We've completed a full postmortem for our outage on July 17 and we’d like to provide some details to our community.
From 2017-07-17 20:43 UTC to 2017-07-17 21:54 UTC Let's Encrypt had an OCSP outage for non-cached responses. Concurrently, from 2017-07-17 20:43 UTC to 2017-07-17 23:24 UTC Let's Encrypt had an ACME API services outage.
The onset was somewhat graduated as an edge firewall became overloaded and progressively failed local and remote traffic. Let's Encrypt staff were alerted to the problem by internal monitoring of the staging environment at 20:48 and began to investigate. Due to a database repair in progress at our secondary datacenter, we were unable to simply fail over to our secondary datacenter. In the end, it was necessary to engage staff in the data center to reboot one of the redundant firewalls and enable the restoration of services.
The issue with load on the firewall was a known problem and remediation was already underway, including a plan to replace the current hardware. The High Availability (HA) failure pattern of the firewall in this situation did not flow as expected from testing and documentation, which led to the need for physical intervention and extended the outage time. A new HA arrangement for the firewalls is part of our remediation plan.
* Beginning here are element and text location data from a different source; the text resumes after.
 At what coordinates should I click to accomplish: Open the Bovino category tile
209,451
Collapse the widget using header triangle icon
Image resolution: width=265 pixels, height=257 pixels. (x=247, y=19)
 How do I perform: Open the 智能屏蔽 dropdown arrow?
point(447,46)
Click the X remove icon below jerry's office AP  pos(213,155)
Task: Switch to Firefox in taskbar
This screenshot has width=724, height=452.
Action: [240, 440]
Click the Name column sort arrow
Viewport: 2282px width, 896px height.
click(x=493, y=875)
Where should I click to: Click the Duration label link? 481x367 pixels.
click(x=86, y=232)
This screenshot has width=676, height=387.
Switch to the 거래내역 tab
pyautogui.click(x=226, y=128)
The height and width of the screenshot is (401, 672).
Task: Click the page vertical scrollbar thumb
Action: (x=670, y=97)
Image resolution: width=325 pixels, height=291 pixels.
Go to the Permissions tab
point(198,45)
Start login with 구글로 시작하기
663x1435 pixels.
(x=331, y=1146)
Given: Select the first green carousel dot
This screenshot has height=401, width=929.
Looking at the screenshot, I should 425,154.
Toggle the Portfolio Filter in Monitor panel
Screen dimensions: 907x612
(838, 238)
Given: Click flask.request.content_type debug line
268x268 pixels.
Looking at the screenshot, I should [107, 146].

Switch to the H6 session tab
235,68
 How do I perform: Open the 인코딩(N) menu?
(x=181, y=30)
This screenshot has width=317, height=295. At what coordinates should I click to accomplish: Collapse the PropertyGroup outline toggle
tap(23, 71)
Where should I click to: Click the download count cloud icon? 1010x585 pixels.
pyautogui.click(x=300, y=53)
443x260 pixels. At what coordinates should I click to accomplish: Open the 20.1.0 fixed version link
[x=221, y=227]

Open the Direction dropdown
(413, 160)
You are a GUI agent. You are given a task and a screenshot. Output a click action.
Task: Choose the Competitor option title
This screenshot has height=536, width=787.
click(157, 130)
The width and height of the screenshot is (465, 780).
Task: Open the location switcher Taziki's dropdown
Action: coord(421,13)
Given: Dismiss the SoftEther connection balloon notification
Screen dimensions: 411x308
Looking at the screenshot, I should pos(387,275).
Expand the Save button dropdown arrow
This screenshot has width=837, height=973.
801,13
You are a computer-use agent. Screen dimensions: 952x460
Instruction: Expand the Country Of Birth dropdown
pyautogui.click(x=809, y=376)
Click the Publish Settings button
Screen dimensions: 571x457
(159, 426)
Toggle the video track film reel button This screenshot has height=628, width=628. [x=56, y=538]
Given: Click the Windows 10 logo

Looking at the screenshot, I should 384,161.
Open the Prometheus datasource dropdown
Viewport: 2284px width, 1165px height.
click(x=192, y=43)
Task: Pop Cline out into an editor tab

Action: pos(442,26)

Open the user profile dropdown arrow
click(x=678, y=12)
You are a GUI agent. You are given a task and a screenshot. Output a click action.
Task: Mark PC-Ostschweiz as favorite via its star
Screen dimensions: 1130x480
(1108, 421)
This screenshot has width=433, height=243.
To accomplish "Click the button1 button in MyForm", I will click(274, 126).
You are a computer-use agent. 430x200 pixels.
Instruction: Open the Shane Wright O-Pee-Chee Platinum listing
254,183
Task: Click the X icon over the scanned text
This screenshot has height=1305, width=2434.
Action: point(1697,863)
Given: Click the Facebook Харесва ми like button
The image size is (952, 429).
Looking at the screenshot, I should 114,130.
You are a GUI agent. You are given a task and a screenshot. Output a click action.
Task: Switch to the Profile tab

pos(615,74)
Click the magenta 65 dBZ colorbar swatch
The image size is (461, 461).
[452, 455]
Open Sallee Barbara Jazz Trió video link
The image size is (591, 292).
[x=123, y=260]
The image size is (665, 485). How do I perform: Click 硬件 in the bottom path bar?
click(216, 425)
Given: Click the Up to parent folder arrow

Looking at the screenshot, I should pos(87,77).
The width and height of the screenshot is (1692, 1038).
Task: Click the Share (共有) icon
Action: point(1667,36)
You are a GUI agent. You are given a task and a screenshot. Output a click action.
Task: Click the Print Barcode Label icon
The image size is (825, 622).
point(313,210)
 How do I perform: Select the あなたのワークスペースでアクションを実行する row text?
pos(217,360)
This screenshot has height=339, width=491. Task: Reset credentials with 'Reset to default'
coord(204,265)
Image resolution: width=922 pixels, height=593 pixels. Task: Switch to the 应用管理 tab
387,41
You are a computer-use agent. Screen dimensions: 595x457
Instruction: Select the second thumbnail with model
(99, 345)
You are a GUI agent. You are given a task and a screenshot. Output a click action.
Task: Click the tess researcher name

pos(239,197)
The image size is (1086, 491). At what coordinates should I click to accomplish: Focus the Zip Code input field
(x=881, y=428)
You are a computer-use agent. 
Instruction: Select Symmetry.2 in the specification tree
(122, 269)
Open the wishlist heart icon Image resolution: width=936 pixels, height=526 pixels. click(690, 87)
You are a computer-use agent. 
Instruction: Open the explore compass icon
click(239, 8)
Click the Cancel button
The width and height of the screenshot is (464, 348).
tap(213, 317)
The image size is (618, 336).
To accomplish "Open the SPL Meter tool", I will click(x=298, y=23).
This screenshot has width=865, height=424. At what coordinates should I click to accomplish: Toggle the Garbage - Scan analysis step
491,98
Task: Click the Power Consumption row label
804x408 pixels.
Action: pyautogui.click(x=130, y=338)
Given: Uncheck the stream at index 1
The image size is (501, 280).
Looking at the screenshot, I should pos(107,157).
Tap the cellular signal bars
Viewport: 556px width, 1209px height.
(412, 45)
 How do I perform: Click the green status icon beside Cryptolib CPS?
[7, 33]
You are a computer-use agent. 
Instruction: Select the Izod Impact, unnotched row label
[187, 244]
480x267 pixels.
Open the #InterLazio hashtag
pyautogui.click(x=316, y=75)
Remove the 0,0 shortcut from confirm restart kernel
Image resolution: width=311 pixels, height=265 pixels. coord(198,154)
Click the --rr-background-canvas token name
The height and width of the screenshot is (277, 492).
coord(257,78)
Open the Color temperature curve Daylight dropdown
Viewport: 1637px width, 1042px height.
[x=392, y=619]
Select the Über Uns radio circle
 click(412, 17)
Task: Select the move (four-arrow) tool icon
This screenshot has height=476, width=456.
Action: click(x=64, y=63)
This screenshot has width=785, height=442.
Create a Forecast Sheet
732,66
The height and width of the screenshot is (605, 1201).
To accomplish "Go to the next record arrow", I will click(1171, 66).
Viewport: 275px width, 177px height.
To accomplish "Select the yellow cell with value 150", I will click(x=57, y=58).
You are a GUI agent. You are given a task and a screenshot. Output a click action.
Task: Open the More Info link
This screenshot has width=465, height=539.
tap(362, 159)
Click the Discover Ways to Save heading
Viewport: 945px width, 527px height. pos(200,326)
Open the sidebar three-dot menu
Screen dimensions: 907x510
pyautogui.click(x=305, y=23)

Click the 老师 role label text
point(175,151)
Let's Encrypt will be taking steps to reduce the load on the current firewalls until the new hardware and configuration can be put in place. Additionally, the response plan for this particular type of failure has been improved with lessons learned from the outage. We will be improving our internal documentation to reduce time to resolution in the future.
We apologize to our community for the downtime, and as always, will strive to do better in the future.